Man muss sich das auch ein bisschen vor Augen halten, dass damals zu Zeiten Luthers auch ein globaler Umbruch stattgefunden hat, der ausgelöst worden ist durch die Expandierung des Osmanischen Reiches. Ein zweiter Punkt ist die Angst vor den Osmanen und ihrer militärischen Ausweitung in der gesamten damaligen europäischen Gesellschaft breit präsent gewesen. Und dann muss man natürlich auch dazu sehen, dass der Islam von Anfang an in einer Konfliktgeschichte gestanden hat mit den christlichen Staaten. Also damals hat es ja nicht so die Trennung von Staat und Kirche gegeben, sondern es gab also als der Islam nach 622 angefangen hat sich auszuweiten, war das eine militärische Ausweitung. Da ist zunächst einmal Palästina überrannt worden von arabischen Truppen und sie haben sich dann immer weiter an Byzanz herangearbeitet und haben der byzantinischen Kirche und dem byzantinischen Reich von Anfang an einiges an Einfluss und einiges an Ländereien weggenommen. Ich habe mich in meinen Studium etwas intensiver damit auseinandergesetzt und war überrascht, als ich dann in Vikariat gekommen bin und habe mir dann mal ein Presbyter Handbuch angeguckt, ich komme aus der Westfälischen Landeskirche. So Mitte der 80er Jahre wurde das Verhältnis zum Islam noch beschrieben und begründet mit dieser militärischen Konfliktgeschichte nach 622. Wo man gesagt hat, der Islam hatte immer die Christen zurückgedrängt, hat sie sozusagen vernichtet, weil das byzantinische Reich dadurch kaputt gegangen ist. In Wirklichkeit haben die Kirchen die koptische, die syrisch-ordothoxe Kirche das eher als Befreiung von der byzantinischen Kirche empfunden, weil diese von der byzantinischen Kirche unterdrückt worden sind. Aber die westliche Kirche hat das Vordringen des Islam immer als eine Zerstörung der eigenen Herrschaftsgebiete gesehen. Und das setzt sich bis in die Gegenwart bis in gruselige Presbyter Handbücher fort.
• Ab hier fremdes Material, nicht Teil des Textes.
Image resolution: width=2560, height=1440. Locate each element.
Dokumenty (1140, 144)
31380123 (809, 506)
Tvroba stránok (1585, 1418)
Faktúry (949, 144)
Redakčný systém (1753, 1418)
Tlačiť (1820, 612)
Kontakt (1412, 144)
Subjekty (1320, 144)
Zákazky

Luthers Punkt in dieser Geschichte war, dass er sich zunächst einmal etwas zurück gehalten hat, als dann aber die osmanischen Heere vor Wien erschienen sind, hat er sich dann auch ein bisschen deutlicher geäußert dazu. Es gibt drei Schriften von ihm, einmal die von 1528 „Kriege wider die Türken“, 1530 „Heerpredigt wider die Türken“ und 1541 „Ermahnung zum Gebet wider die Türken“. Er hat selber eine ambivalente Haltung gegenüber den Türken gehabt und damals hat man die Türken und Muslime gleich gesetzt. Das ist heute etwas schwierig, wenn man von Türken reden, weil wir heute eine ganz andere Konfliktgeschichte innerhalb unserer Gesellschaft haben, aber damals ist das eine andere Konstellation gewesen und Türken und Muslime hat man in der damaligen Zeit mehr oder weniger synonym gesetzt gehabt. Die abendländischen Herrscher, also das Deutsche Reich und das was da alles existiert hat, hat versucht einen Kreuzzug zu finanzieren gegen die Türken. Da hat Luther sich dann sehr gegen gewehrt und hat gesagt, so ein Kreuzzug würde er nicht unterstützen, würde er auch aus verschiedenen Gründen nicht für richtig und angemessen halten, weil er nämlich durchaus in seiner apokalyptischen Weltsicht, das Vordringen der Türken als Strafe Gottes gegenüber der katholischen Kirche gesehen hat mit all dessen was er kritisiert hat an der katholischen Kirche. Er hat gesagt: Guckt, das ist die Strafe Gottes und gegen diese Strafe Gottes können wir nicht einen Kreuzzug führen. Das ist seine ursprüngliche Haltung gewesen. Als die osmanischen Truppen dann sehr nah an Wien herangekommen sind, hat er seine Haltung etwas modifiziert und hat gesagt: O.k. kein Angriffskrieg aber einen Verteidigungskrieg sei akzeptabel aus seiner Sicht, weil untergehen wollte er eben auch nicht.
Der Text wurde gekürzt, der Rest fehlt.